Count the lines below that contain the string "height", and reply with the number alone.

Information given:
_ _ _ _

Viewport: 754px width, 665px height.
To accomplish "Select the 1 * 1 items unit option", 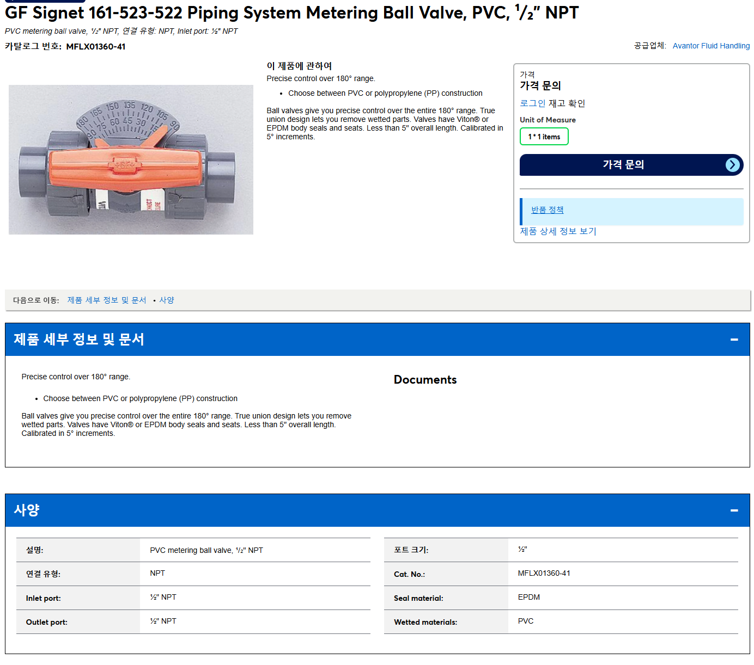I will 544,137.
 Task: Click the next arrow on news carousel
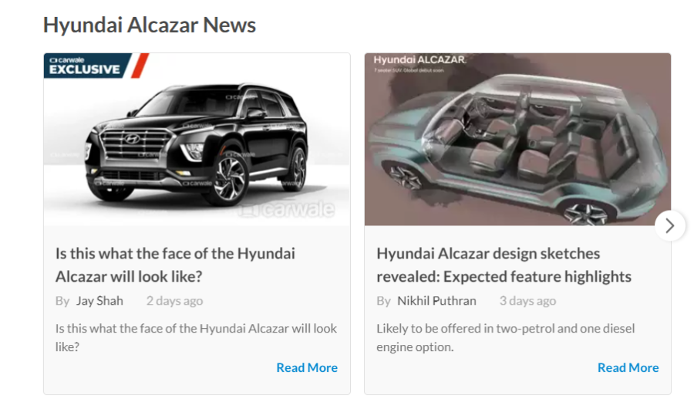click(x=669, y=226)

_ _ _ _

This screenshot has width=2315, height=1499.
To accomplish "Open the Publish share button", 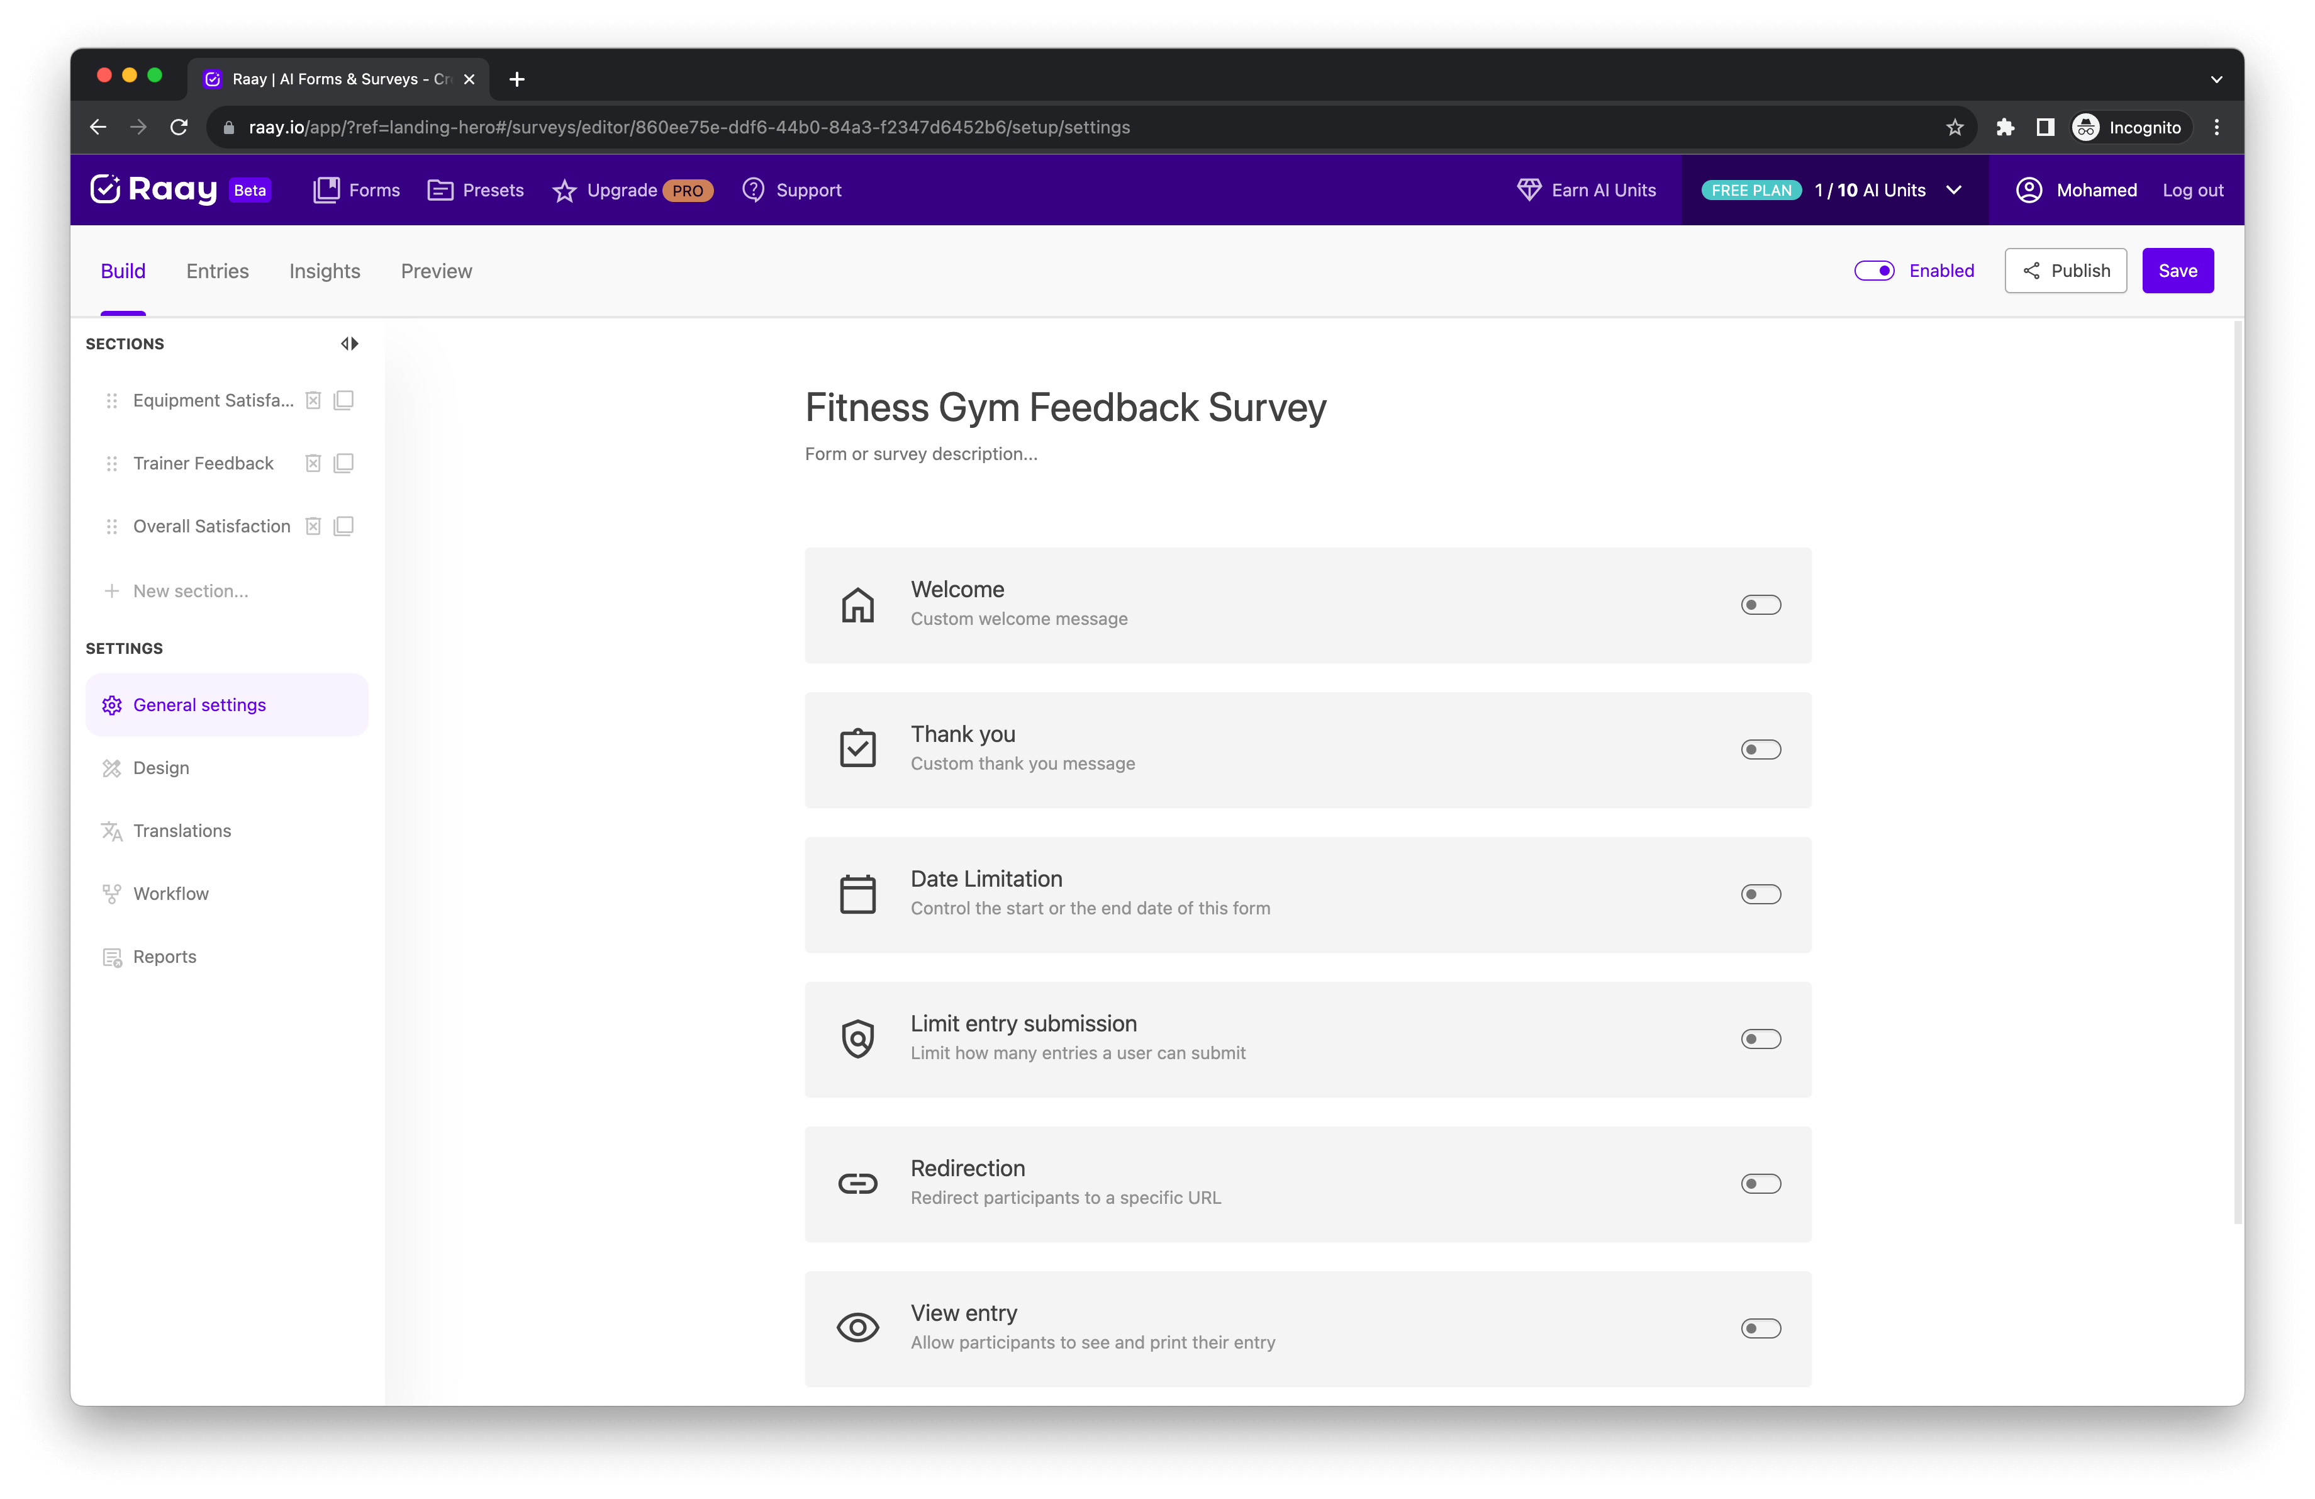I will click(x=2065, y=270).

_ _ _ _

Reply to the task:
2